Exercise aim — The answer must be one number: the count of lines in the data below that include "Viewport".

------------------------------------------------

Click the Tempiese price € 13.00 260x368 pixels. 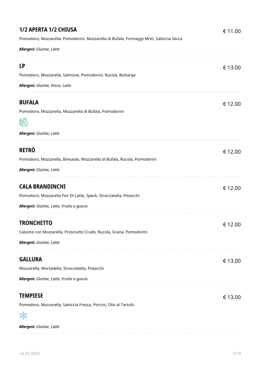pyautogui.click(x=232, y=297)
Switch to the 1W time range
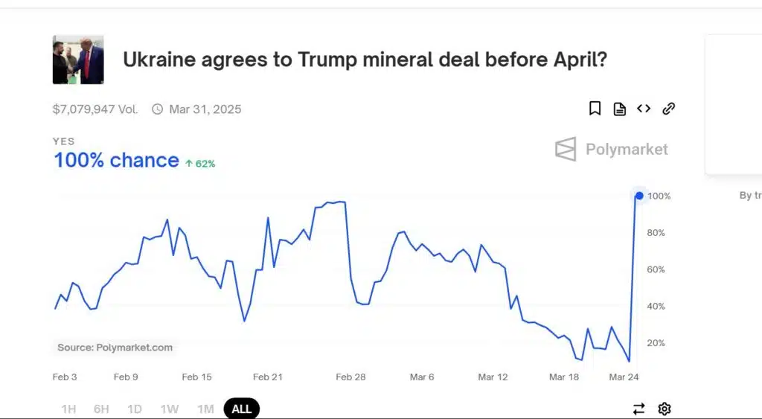The image size is (762, 419). (x=169, y=409)
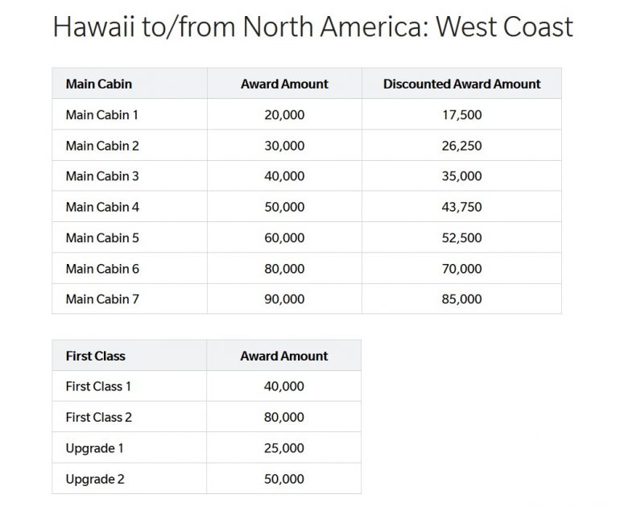Select the First Class table header

95,356
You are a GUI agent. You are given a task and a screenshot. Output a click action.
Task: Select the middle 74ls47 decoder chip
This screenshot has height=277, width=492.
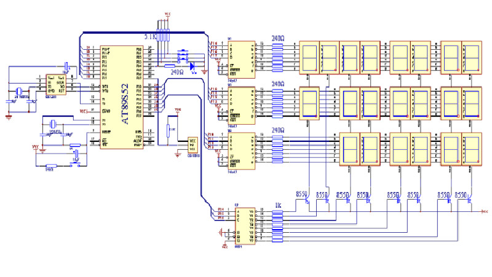(241, 105)
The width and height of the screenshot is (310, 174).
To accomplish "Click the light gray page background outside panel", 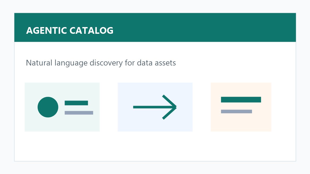I will pos(155,168).
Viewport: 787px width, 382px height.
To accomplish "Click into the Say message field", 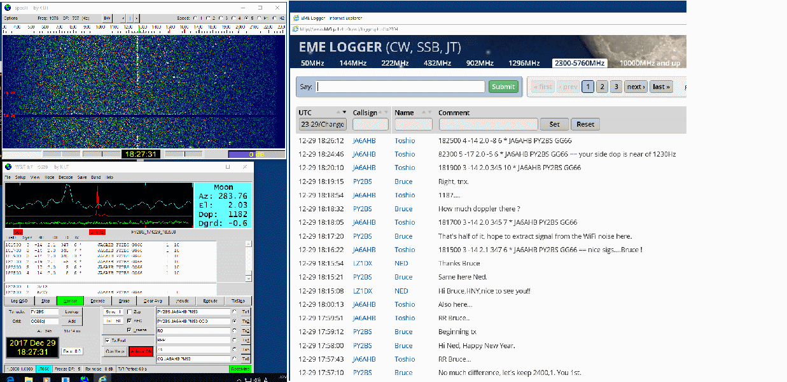I will [x=400, y=87].
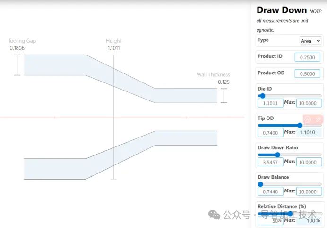
Task: Click the Draw Down Ratio value 3.5457
Action: (270, 162)
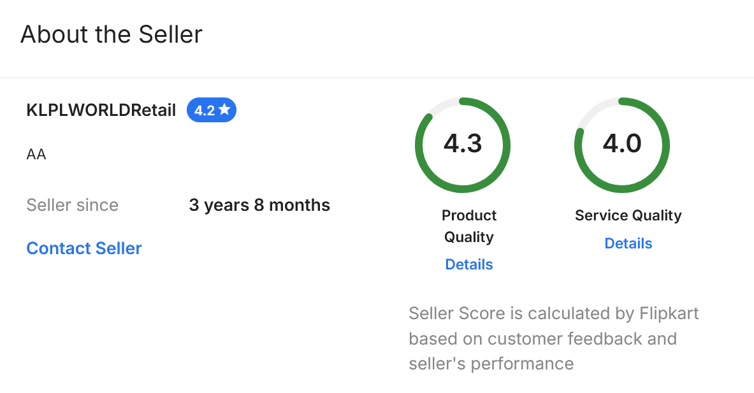Click the 4.3 score number
The height and width of the screenshot is (393, 754).
tap(463, 144)
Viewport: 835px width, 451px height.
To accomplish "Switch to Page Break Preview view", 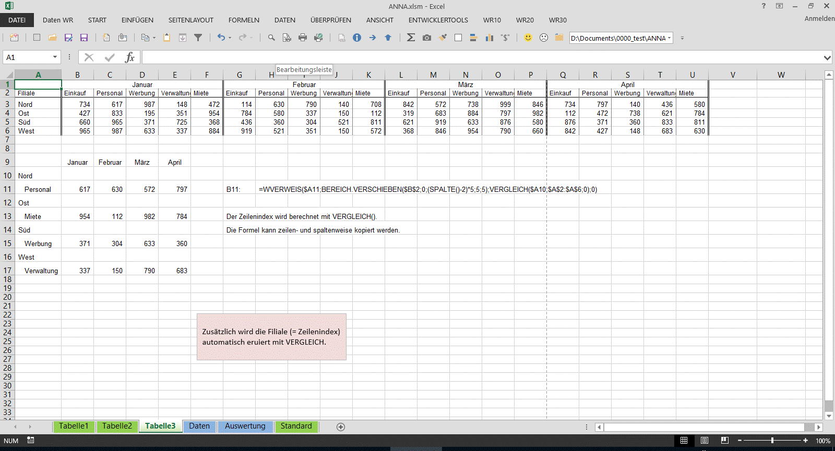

------------------------------------------------

Result of the task — 2